In terms of budgeting, he primarily made two key arguments.
First, that a lot of the positions are already being funded.
“When they say, well, where are we going to get the money to pay for it? You’re going to say, [it’s already funded and] you’re already doing it,” he said.
But he also noted, “They could take money today from any number of unfunded positions in this city, which have been unfunded for a long time and shift that money over, they could do it.”
The Vanguard also spoke with Morgan Poindexter and Jordan Varney after the event.
“We’ve talked a lot about how it really seems like this movement for re-imagining public safety has been driven by the public and has been driven essentially by residents of Davis saying the status quo is not acceptable anymore,” Morgan Poindexter said.
She believes that the council has said the right thing.
“If you read their speeches at some of these council meetings, they’re not in opposition,” she said. “They’re not antagonistic to the goal of re-imagining public safety and transitioning some of the funding to a department of public health and safety.”
But she believes some of this is lip service.
They need to “direct staff to actually budget for what we’re asking them to budget for. and that didn’t happen. That hasn’t happened.”

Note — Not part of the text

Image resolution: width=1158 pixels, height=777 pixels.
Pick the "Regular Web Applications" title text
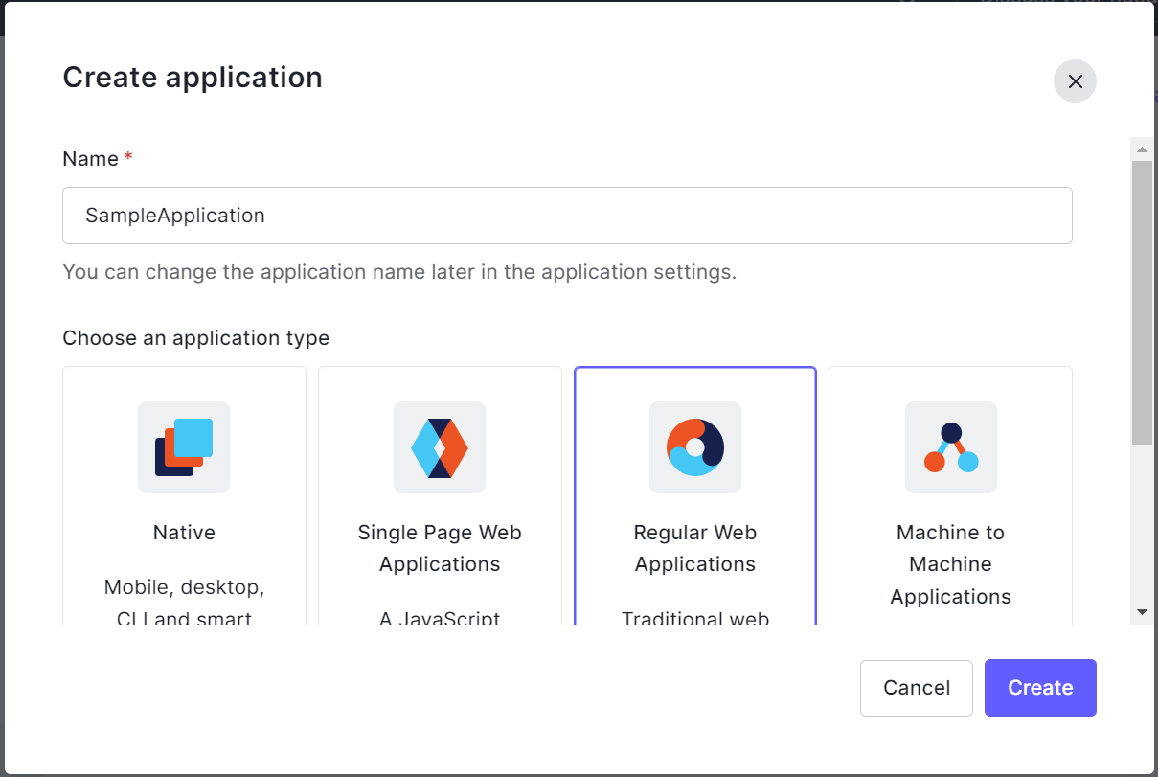(x=695, y=548)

Jordan Varney likened it to a pool.
“It feels like they’re sticking their toe in and then taking it out,” she said. “Their words are good and helpful, but the action not there. And all we’re asking is for them to just try putting a couple toes in, maybe a part of their foot.”
She wants to see them “just earmarking funds to create something that will help the town be safer and we’ll change the statistics of what has already happened in town to be better for the future.”
There are two big asks here from the activists in the community—the Crisis Now model and the management level position.
“I would just love to see a plan. I would love to see it like a roadmap, which is some of the things that they did originally talk about, I think back in December,” Poindexter said, acknowledging the complexity of the Crisis Now model.
She noted, “Karen Larson gave us a $700 to $1.2 million range.” She acknowledged, “It’s a biggish range.”
Poindexter wants to see a roadmap.
She said that “if this was the buy-in that we had, and everybody was on board with this vision, then of course you would say, okay, we’re going to earmark a million of the ARP [American Rescue Plan] funds for startup costs for crisis. Now that million could change, it could be 700, it could be 600, it could be 1.5 million. We’re not sure, but we’re going to put our money where our mouth is.”
The city has three weeks until the final budget is expected to be passed on June 22. Jordan Varney and Morgan Pointdexter both want to see a “roadmap or a timeline about the nine that they all support for how those would get implemented.
“It’s not everything that I want, but honestly it would be good if the city council and city staff could demonstrate their commitment by funding setting aside in the budget management level positions,” Poindexter added.
The council and city have time to make the changes, but these activists including the former mayor want to see a commitment.
As former Mayor Davis put it, “Do not let a council member say we can’t do that.”